Ebbe una buona cultura umanistica, testimoniata dalla conoscenza delle lingue greca e latina, come anche del francese e dell’inglese. I suoi interessi letterari trovarono una manifestazione nella sua appartenenza all’Accademia degli Apatisti e nell’attività di drammaturgo, per la verità tutt’altro che fortunata, anche se gli valse la dedica della Locandiera di Carlo Goldoni. Si segnalano in particolare la commedia Il misantropo a caso maritato (Bologna 1748) e la traduzione dell’opera citata di Addison The drummer.
La sua vastissima biblioteca, oltre a un cospicuo numero di volumi di area giuridica e politica, conteneva altresì ragguardevoli collezioni di classici, storia, geografia, ma anche titoli in ambito chirurgico e matematico, segno di interessi rivolti anche al campo scientifico. Del resto, è ben nota la sua amicizia con il medico Antonio Cocchi, nelle cui carte si conservano disegni di Rucellai che rappresentano operazioni chirurgiche e fasciature. Rucellai, inoltre, propugnò attivamente il restauro dei bagni termali di San Giuliano.
Morì a Firenze il 10 febbraio 1778, dopo aver sofferto diverse settimane di ‘idropisia di petto’. Nel testamento, risalente al 1775, dopo aver disposto la sezione del suo cadavere, lasciò la propria eredità al nipote Giovanni Pietro e alcuni legati alla sorella Maria Deodata e alle nipoti Cintia e Lavinia.

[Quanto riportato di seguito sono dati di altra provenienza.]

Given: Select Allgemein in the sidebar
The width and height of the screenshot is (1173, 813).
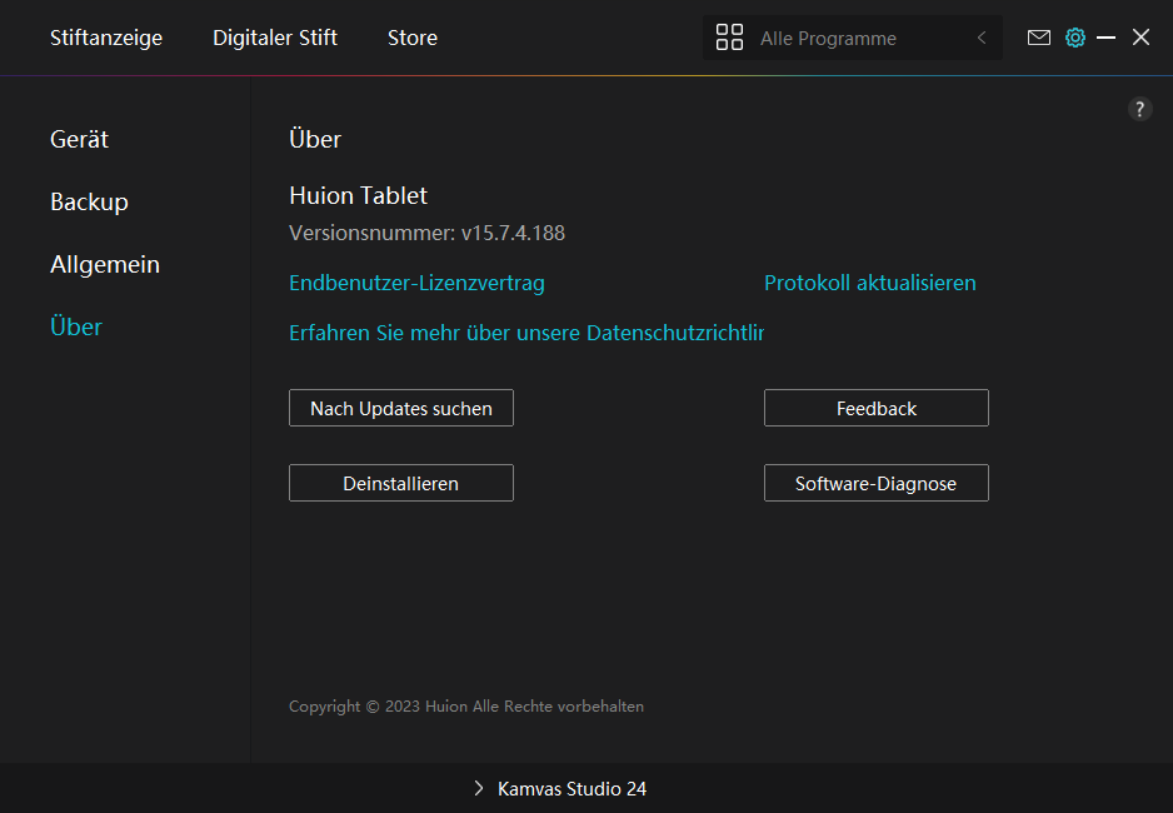Looking at the screenshot, I should click(x=105, y=265).
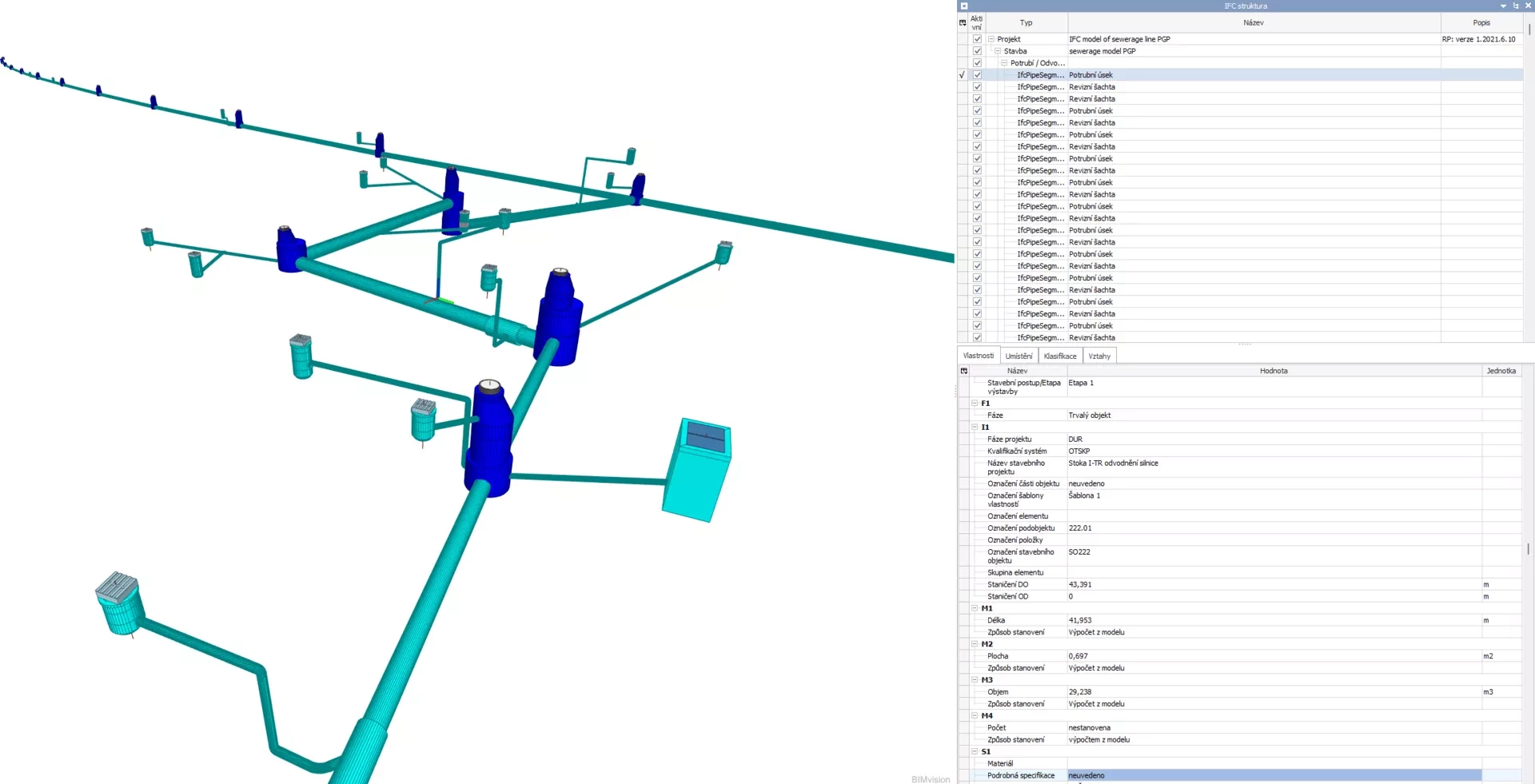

Fonti e Bibl.: Archivio di Stato di Firenze, Raccolta Sebregondi, 4623; Ceramelli Papiani, 4134; il testamento è nel Notarile moderno, prot. 27523, cc. 16v-21v; le relazioni sono conservate soprattutto nel fondo Regio diritto , ma anche in Consiglio di Reggenza (una raccolta dal titolo Vota Iulij Oricellarii è in Reggenza, 285) e nella Segreteria di stato leopoldina; l’attività di segretario della Pratica segreta è documentata nell’omonimo fondo; altre collezioni di documenti in materia ecclesiastica sono presso la Biblioteca Moreniana di Firenze (soprattutto Frullani, 41); il carteggio con Tanucci è edito in B. Tanucci, Epistolario, I-XX, Roma (poi Napoli) 1980-2003.